Council members will consider Station 72 spending, agreement

June 23, 2009

By Warren Kagarise

Officials could release design money and approve a finance agreement related to the planned Eastside Fire & Rescue Station 72 when the City Council meets July 20.City officials must authorize spending up to $1.1 million in order for station design to proceed. The planned station would replace the aging EFR facility at 1770 Maple St.

In addition to design money, the council is also set to consider a finance agreement to pay for $2 million toward the $8 million construction cost. The agreement between city and Fire Protection District 10 officials would essentially allow District 10 to buy fire coverage from the three EFR stations in Issaquah.

District 10 is comprised of Klahanie, Preston, Carnation, Tiger Mountain and May Valley.

City Project Manager Brad Liljequist said the Station 72 design is about 30 percent complete. He assured City Council members he was mindful of budget constraints, but he said the station would include features friendly to the project budget and the environment.

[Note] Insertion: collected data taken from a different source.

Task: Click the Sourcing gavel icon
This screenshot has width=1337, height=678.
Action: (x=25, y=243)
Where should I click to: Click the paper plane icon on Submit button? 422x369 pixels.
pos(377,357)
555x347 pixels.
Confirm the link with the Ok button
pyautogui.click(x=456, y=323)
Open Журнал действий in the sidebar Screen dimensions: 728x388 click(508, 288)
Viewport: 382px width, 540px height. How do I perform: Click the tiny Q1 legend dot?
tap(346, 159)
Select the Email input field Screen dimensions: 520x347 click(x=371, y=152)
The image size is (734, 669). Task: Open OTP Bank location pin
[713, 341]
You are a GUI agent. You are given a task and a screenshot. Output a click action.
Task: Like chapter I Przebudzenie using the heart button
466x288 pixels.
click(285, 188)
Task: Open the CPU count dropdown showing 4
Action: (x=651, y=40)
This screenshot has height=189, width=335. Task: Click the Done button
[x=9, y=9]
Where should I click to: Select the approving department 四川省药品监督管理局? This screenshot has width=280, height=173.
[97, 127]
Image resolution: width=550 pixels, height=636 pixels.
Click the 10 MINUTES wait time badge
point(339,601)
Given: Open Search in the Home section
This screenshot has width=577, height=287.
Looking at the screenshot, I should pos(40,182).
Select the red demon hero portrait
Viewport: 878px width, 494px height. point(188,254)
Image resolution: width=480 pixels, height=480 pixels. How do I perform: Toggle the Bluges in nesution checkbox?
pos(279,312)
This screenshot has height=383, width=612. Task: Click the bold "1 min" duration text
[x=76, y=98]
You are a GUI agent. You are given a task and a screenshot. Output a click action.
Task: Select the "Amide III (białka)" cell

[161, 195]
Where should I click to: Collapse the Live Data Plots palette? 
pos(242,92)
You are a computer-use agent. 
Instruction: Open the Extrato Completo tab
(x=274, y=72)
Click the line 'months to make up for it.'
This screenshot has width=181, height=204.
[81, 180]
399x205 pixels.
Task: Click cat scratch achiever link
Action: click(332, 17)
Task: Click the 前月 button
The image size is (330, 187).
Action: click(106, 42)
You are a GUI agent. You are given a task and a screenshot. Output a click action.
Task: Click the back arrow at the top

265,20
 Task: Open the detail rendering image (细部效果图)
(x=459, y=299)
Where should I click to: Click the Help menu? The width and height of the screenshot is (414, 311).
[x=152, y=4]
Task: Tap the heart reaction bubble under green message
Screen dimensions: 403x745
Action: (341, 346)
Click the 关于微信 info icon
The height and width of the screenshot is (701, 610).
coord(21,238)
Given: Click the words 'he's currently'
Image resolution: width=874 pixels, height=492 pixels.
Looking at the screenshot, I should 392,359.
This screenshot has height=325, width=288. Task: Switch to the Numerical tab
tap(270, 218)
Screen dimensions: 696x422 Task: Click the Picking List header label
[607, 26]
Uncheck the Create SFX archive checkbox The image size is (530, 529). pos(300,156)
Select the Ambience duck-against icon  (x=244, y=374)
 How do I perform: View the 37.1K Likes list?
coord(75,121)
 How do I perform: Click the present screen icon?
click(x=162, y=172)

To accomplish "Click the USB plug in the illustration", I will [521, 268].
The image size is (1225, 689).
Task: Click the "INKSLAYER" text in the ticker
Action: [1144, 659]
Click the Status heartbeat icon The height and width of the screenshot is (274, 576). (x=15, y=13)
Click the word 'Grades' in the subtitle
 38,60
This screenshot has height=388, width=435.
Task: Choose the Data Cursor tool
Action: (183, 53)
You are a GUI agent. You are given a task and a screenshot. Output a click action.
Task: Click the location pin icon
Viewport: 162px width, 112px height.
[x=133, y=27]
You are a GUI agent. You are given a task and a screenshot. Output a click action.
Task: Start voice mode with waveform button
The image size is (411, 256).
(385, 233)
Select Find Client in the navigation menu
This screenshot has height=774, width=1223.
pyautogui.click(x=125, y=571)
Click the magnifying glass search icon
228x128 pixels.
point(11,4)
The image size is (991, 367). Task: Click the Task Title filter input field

“We’re going to have a very green station that’s also very cost effective,” Liljequist said.

Design, permitting and other project costs will cost $900,000. City officials requested $1.1 million to cover the estimated costs of finishing the design, beginning site work, acquiring permits and readying the project for contractor bids at the end of the year.

“The design process has been moving along very quickly,” Liljequist told members of the Council Services & Operations Committee June 18. “We’re really cruising along at this point.”

In 2006, city officials bought property from Sound Transit to build a fire station next to the Issaquah Transit Center. Station 72 will replace a temporary, outdated Maple Street fire station. The next year, council members spent $55,000 for a schematic design of the project. From there, the council authorized a bond and budgeted $8 million to build the station.

Voters overwhelmingly approved a $4.5 million bond in November. On Dec. 1, the City Council authorized $235,000 to continue design work for the planned station.

“We want to be very cost-conscious,” Liljequist said.

Council members are set to discuss the measure July 20. At the same meeting, council members will likely consider another measure related to Station 72 — a finance agreement with District 10 to help cover the cost of the planned facility.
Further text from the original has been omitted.